Many families in the area choose to convert their lofts as a means of creating more space without having to move home. In addition, the work taking place in the loft is likely to be less disruptive to any Banstead household than a major extension would be, for example.
Is My Loft Convertible?
Before we begin work on any loft conversions, we need to assess whether the lofts in question are suitable for conversion. In fact, the vast majority of lofts in Banstead can be converted with ease by our loft conversion specialists. However, there are three main things that we need to check to be sure.
The primary consideration is the internal height of the existing attic, from underneath the ridge board in the apex to the top of the ceiling joist. Some argue that attic conversions can be undertaken with as little as 2.2 metres of space available in the useable part of the roof, which is true. However, our experts agree that to be ideal for conversion, lofts should have at least 2.5 metres of useable space.

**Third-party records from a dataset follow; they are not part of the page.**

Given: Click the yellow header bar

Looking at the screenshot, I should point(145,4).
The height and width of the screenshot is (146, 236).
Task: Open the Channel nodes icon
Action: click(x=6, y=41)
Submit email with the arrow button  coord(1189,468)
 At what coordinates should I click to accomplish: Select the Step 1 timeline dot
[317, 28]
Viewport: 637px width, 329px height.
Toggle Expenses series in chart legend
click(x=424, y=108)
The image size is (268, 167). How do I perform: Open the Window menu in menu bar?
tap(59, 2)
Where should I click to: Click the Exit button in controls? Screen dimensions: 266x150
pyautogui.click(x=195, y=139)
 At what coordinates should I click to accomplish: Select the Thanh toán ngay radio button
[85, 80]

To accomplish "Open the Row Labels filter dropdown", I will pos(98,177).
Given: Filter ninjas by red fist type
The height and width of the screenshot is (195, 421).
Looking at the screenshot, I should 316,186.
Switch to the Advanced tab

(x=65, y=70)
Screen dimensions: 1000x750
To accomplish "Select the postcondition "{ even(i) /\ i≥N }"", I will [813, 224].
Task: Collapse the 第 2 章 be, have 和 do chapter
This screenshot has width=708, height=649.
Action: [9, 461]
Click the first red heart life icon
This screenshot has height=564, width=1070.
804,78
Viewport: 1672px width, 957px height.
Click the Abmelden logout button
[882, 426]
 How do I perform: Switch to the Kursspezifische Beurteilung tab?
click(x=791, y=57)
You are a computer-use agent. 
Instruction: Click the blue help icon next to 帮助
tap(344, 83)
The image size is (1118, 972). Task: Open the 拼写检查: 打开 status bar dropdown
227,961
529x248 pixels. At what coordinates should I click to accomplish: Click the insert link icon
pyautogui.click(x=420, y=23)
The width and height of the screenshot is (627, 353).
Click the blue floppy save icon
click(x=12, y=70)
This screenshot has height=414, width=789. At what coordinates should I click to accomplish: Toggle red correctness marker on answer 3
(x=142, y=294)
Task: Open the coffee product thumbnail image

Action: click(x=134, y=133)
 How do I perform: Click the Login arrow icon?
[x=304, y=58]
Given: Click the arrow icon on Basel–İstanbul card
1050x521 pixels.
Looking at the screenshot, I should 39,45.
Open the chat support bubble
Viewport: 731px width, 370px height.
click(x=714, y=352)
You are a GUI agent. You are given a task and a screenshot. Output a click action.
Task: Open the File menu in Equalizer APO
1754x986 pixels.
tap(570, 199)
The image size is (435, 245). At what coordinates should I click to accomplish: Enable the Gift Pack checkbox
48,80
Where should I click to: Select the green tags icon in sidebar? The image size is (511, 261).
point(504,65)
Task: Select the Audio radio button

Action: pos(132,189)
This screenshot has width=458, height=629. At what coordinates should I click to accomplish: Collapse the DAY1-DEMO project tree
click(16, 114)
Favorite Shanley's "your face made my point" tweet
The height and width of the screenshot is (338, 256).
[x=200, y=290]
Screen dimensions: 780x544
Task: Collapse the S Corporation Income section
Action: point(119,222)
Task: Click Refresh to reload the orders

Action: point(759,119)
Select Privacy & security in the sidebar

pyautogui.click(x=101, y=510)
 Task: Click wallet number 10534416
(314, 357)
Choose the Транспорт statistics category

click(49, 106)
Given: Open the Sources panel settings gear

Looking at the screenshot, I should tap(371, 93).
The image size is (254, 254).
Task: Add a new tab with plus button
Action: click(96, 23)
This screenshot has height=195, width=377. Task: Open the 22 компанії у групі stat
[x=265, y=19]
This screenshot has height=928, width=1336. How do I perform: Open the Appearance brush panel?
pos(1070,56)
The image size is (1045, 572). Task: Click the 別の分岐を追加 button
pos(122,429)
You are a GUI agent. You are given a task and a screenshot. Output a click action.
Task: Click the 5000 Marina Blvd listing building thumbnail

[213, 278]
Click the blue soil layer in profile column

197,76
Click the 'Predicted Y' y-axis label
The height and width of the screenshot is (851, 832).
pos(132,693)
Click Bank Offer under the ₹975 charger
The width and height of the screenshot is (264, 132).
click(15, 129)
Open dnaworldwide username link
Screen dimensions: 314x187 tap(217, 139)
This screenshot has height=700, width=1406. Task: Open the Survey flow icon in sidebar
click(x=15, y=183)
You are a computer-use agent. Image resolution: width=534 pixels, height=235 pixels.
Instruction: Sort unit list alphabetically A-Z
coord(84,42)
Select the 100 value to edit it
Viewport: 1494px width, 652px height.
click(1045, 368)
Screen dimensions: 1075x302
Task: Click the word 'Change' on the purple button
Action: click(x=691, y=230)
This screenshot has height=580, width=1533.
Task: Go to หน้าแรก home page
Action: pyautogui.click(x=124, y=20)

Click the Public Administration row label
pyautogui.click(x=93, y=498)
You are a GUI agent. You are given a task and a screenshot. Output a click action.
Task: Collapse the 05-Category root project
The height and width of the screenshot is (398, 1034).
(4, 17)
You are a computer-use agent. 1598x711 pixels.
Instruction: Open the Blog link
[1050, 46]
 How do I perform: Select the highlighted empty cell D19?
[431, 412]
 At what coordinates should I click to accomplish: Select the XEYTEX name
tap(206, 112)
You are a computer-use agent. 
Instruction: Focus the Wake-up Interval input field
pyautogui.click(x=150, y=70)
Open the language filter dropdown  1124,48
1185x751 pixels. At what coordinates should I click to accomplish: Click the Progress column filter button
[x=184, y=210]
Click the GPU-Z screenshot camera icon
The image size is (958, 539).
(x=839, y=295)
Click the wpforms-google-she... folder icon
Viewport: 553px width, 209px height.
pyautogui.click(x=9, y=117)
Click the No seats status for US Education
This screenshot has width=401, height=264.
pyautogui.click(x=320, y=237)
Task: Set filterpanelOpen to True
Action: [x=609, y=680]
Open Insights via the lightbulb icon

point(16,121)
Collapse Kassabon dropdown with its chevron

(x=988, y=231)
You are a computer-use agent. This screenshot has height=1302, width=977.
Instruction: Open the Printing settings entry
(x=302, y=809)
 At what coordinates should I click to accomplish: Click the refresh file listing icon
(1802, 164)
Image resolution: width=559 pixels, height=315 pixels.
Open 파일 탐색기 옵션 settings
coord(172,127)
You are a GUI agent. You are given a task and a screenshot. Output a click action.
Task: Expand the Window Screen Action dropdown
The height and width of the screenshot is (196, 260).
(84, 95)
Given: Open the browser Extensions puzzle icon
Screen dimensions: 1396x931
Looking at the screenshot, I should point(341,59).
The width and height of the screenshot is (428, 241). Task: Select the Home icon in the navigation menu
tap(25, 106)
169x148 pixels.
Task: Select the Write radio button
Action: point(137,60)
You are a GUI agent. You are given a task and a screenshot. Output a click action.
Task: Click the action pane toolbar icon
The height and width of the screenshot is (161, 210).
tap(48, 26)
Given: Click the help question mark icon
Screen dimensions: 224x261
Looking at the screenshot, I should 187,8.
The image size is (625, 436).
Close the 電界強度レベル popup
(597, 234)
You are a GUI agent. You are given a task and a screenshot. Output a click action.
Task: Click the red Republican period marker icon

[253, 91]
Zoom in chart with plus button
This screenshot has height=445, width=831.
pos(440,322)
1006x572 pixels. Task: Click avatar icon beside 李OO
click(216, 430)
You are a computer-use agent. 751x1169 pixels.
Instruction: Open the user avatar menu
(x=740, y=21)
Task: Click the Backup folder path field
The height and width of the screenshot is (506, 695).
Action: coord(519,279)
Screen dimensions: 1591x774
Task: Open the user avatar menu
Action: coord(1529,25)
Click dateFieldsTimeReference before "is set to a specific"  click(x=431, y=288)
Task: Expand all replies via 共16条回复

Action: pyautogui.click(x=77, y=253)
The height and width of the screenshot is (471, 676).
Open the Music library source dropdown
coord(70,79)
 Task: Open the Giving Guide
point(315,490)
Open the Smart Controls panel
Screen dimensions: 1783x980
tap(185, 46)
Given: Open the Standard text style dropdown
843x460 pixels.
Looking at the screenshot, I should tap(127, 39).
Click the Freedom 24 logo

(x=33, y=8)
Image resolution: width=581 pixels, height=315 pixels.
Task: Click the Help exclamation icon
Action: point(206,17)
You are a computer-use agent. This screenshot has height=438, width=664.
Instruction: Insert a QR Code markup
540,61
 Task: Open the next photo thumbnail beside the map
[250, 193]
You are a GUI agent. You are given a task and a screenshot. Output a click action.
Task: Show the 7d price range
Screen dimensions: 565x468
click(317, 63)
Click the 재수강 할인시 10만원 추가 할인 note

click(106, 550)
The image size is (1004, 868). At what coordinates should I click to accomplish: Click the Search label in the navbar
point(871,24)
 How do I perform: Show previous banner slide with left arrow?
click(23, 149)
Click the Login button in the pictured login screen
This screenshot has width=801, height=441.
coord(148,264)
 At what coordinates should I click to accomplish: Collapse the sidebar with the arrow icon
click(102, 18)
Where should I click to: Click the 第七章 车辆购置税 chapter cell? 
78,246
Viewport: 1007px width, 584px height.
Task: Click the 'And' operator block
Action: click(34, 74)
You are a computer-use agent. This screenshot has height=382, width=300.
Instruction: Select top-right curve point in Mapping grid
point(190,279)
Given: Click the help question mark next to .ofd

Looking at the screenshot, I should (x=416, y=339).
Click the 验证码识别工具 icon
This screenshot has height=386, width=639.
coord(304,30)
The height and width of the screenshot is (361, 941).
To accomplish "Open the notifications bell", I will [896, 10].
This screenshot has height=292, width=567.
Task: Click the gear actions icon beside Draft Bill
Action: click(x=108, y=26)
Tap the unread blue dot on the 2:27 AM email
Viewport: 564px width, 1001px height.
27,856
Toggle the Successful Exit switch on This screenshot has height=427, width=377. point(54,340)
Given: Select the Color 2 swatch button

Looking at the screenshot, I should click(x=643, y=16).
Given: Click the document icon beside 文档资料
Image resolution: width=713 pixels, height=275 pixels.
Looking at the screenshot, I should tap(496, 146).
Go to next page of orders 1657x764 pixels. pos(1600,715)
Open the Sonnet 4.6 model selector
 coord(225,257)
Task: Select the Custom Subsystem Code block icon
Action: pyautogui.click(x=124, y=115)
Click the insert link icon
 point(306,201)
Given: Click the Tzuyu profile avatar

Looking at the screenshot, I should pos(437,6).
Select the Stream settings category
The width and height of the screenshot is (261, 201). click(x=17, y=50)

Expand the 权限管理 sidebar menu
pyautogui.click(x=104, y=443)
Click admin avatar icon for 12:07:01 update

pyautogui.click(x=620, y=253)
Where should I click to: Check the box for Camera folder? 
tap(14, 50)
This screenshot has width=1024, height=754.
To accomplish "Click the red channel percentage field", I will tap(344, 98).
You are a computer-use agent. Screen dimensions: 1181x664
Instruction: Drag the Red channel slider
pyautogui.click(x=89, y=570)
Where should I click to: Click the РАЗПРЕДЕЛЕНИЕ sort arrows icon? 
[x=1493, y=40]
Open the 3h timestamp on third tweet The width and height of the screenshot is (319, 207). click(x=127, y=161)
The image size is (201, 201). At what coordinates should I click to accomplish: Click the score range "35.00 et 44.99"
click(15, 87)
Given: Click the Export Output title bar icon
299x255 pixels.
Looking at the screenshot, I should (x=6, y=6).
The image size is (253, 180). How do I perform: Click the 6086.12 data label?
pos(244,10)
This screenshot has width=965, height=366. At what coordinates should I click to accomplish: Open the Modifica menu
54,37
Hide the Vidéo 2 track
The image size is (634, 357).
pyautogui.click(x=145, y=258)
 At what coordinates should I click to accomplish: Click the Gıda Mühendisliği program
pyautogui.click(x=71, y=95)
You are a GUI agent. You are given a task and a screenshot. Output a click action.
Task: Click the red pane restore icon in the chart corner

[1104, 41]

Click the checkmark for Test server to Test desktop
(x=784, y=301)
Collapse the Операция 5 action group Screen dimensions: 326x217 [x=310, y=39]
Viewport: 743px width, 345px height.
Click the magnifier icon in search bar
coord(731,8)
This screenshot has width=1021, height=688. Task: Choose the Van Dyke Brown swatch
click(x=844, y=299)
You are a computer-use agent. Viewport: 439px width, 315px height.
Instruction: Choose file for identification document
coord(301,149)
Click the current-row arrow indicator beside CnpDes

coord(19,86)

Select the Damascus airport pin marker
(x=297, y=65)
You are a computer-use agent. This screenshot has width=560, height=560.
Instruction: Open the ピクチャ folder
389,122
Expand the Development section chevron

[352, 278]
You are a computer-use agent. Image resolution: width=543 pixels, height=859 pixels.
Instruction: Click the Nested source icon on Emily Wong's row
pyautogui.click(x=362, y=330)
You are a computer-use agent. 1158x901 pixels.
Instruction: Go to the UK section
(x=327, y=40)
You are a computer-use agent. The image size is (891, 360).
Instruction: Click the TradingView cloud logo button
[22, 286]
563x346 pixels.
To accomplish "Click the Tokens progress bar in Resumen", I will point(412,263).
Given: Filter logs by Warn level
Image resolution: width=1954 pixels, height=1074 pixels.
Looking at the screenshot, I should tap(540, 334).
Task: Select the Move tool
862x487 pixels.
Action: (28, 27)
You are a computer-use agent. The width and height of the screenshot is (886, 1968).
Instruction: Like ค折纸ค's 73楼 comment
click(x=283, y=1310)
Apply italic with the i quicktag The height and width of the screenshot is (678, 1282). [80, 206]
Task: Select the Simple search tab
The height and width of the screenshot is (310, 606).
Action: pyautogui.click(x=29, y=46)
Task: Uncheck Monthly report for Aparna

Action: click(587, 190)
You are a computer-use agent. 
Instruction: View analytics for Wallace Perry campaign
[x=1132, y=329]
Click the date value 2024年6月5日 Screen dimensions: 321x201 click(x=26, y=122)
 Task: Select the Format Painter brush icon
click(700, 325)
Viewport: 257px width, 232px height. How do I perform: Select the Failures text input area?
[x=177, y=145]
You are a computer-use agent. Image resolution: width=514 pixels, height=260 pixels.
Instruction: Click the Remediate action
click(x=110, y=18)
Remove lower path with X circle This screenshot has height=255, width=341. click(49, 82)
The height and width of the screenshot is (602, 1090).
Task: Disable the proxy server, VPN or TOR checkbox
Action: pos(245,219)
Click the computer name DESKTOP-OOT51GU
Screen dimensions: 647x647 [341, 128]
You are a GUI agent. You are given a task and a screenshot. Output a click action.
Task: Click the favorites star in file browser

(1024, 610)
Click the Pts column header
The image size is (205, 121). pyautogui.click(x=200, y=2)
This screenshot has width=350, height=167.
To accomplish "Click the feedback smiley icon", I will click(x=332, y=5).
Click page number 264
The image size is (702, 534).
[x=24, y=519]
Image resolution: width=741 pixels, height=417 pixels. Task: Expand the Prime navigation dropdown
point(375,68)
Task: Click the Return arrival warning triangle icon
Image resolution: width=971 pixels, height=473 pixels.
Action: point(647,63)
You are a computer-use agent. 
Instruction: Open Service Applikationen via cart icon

The second thing to consider is the pitch of the roof of your Banstead home. Generally speaking, as long as the pitch is over 30°, then it is suitable for conversion. The higher the angle of the pitch, the greater the central head height will be.
The third consideration is the footprint of the existing attic space. As a rule of thumb, internal walls should measure a minimum of 5.5 metres from side to side (including the chimney). The attic walls should also measure at least 7.5 metres from front to back.